Location
- 2100 Fenwick Avenue Eau Claire, (Eau Claire County), Wisconsin 54701 United States 44°48′15″N 91°28′19″W﻿ / ﻿44.80417°N 91.47194°W

Information
- Type: Private, Coeducational
- Religious affiliation: Roman Catholic
- Established: 1951
- President: Paul Pedersen
- Principal: Jamie Ganske
- Chaplain: Fr. David Nowicki
- Grades: 9–12
- Colors: Kelly green and white
- Slogan: “Learning Today, Leading Tomorrow”
- Athletics conference: Cloverbelt
- Sports: Soccer, Cross Country, Football, Golf, Tennis, Volleyball, Basketball, Hockey, Dance, Wrestling, Softball, Track
- Team name: Ramblers
- Accreditation: North Central Association of Colleges and Schools
- Newspaper: “The Rambler Report”
- High School Dean: Amanda Shelton
- Athletic Director: Amy Peterson-Foss
- Website: http://www.regiscatholicschools.com

= Regis High School (Wisconsin) =

Private, Catholic school in Eau Claire, , Wisconsin, United States

Regis High School is a private Catholic high school in Eau Claire, Wisconsin in the Diocese of La Crosse. The school serves grades 9 through 12 in high school, while the school building also houses Regis Middle School which serves grades 6 through 8. It is part of the Regis Catholic Schools system, which also includes three elementary schools. Bishop John Joseph Paul helped establish the present school.

==History==
Regis High School was originally known as St.
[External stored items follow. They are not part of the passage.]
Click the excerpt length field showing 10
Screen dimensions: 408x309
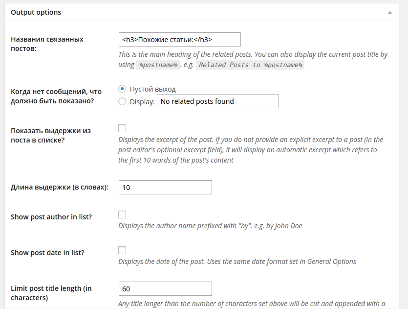(165, 187)
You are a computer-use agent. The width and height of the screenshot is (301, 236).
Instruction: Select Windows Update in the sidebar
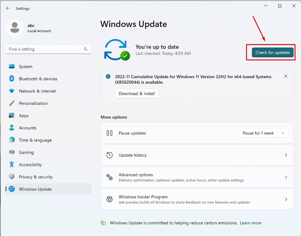click(x=35, y=189)
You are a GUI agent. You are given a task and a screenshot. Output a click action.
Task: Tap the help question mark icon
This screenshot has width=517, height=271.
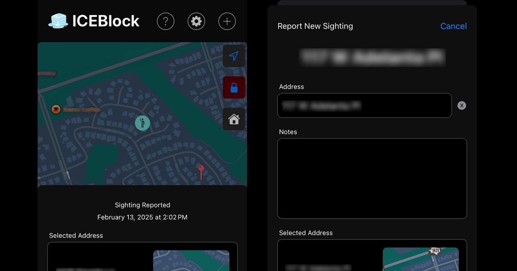click(x=166, y=21)
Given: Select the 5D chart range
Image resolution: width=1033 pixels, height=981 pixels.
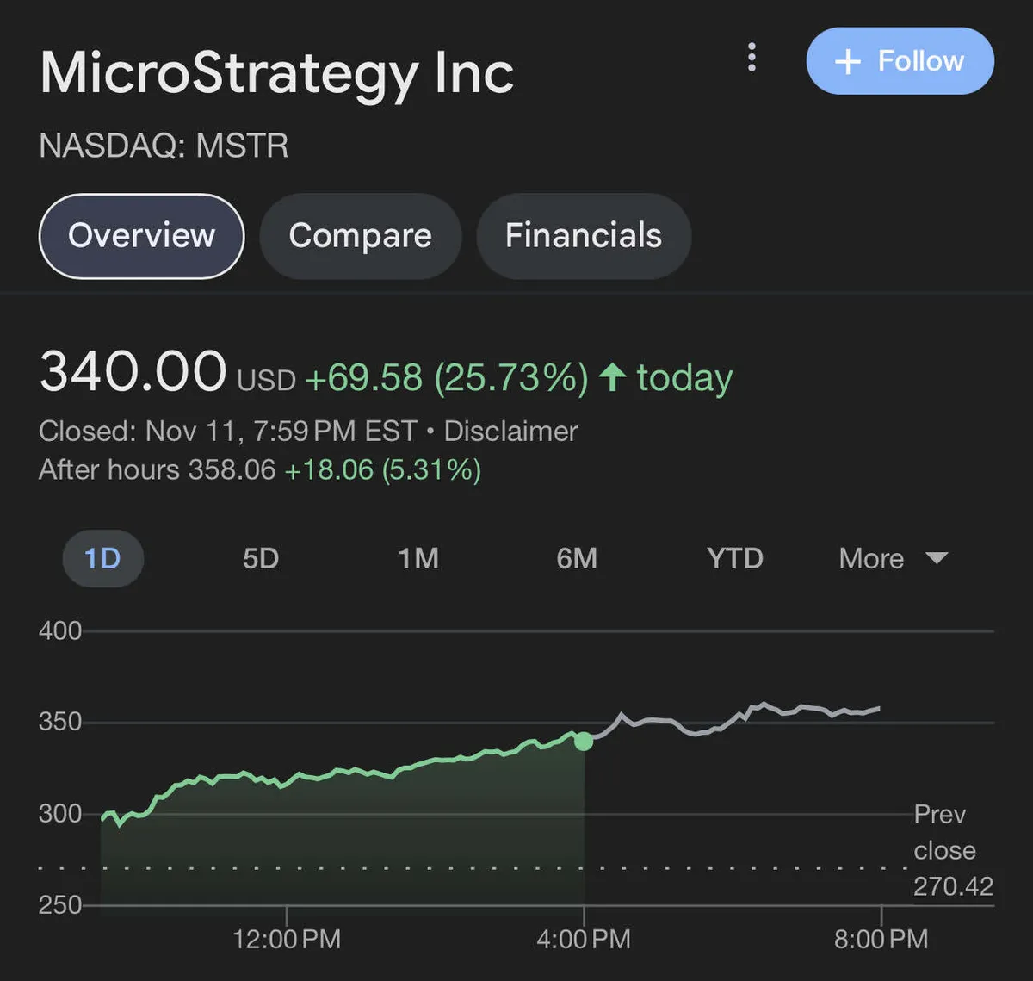Looking at the screenshot, I should coord(261,558).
Patrick's High School. In 1914, Father A.B.C. Dunne added a two-year high school to St. Patrick's grade school. A third year was added in 1919. Monsignor Casper Dowd, Father Dunne's successor, began the construction of St. Patrick's High School and gymnasium in 1927, which housed a four-year high school program.

Eventually the four-year school was not large enough to serve the number of prospective students in the five Eau Claire area parishes (St. Patrick's, St. James the Greater, Immaculate Conception, Sacred Heart. and St. Olaf) and a new building was constructed in the early 1950s. The name St. Patrick's High School was changed to Regis High School during the construction. The new building was in use for the 1953-54 school year.

A full-time development director was added in the mid-1970s to raise additional monies and a Regis foundation was established. While enrollment peaked in the 1960s with more than 800 students and gradually declined thereafter, enrollment has consistently increased the last several years. The enrollment of Catholic students from outside Eau Claire has increased, as well as the number of non-Catholic students.

During the 1997-98 school year, Bishop Raymond Burke created the Catholic Area Schools of the Eau Claire Deanery (C.A.S.E.) to unite the Catholic schools in the Eau Claire area. The seventh and eighth grade classes from Immaculate Conception and St. Patrick's Schools were moved into Regis High School. Later the sixth grade was added to Regis high school during the 2007-2008 school year, from Immaculate Conception, St. James and St. Olaf. In 2010, the name C.A.S.E. was changed to Regis Catholic Schools, honoring the name of the high school.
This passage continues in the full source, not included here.